About the book (from the author)
"I wanted an honest baking book," says Dan. "I wanted to bake from the recipes printed, in my own kitchen and in other peoples' ovens, and then photograph the result for the book. A natural leaven is made from scratch and photographed each day so the reader can see the changes that are visible, and not imagine things that aren't there. I wanted to keep it real."
"I've tried to keep the recipe photography brutally clear and sharp, to explain rather than hide with each picture. There's so much that can be learned looking at the crumb structure and the crust, and the reader loses that detail when we hide it in soft focus. The pictures are rough and hard edged, taken as soon as the bread can be sliced which captures the vibrancy just-baked crust colour, and the moistness in the crumb."

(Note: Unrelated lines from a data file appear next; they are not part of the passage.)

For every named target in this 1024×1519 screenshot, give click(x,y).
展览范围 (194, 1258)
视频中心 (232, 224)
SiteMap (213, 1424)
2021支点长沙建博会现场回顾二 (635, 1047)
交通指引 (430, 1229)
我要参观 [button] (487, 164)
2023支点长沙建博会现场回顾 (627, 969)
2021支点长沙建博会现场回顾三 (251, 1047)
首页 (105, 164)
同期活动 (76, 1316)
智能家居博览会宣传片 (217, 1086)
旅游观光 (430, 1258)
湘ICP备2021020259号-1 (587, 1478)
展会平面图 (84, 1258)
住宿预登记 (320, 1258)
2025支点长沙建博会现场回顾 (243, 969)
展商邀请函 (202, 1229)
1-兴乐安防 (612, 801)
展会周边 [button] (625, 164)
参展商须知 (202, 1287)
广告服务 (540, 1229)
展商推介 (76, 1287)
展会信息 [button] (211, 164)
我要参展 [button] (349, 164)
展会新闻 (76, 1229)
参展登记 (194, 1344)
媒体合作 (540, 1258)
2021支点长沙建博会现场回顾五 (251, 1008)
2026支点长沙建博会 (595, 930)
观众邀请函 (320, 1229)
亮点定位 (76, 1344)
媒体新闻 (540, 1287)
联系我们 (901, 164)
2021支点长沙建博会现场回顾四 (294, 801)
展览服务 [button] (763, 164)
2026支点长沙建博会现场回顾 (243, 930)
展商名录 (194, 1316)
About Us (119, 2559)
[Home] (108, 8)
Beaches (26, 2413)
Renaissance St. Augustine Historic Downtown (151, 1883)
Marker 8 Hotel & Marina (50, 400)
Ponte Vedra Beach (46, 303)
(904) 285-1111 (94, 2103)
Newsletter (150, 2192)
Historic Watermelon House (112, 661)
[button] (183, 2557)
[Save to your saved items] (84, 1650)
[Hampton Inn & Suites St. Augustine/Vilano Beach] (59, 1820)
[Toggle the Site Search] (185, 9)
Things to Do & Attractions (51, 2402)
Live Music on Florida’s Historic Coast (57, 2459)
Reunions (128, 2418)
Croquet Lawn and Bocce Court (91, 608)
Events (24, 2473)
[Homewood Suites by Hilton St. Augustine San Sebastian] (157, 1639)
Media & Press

"I didn't want to write a book that the home baker got quickly bored with," says Dan, "that just rehashed bad science on highly decorated but tasteless breads. There are many home bakers who have already made their first loaf, or people who are good with their bread machine and want to bake more, or just bright passionate cooks who love books and learning. This book is for them. These are the recipes I use at home, that I find quick, that give me the best results in my domestic oven."
Though the countries have been an inspiration, and their bakers have advised and guided me," says Dan, "I wanted to avoid writing recipes that suggested, say, that you can make a perfect baguette using generic supermarket flour and a sachet of easy-blend yeast. This just isn't true. But how about teaching how to bake a beautiful, good flavoured loaf with the flour that you have, with the grain that grows in the region around you. By moving the focus from the bread name to the grain, then making the best use of local ingredients becomes the goal."
"Let's encourage people to be thoughtful, intelligent bakers too. The word 'Organic' is not a brand, but a responsibility towards the environment we all must share. There are farmers, millers and bakers who care about the soil that grows the grain we use, and I'm adamant we will support them. These stories and recipes encourage readers to do just that."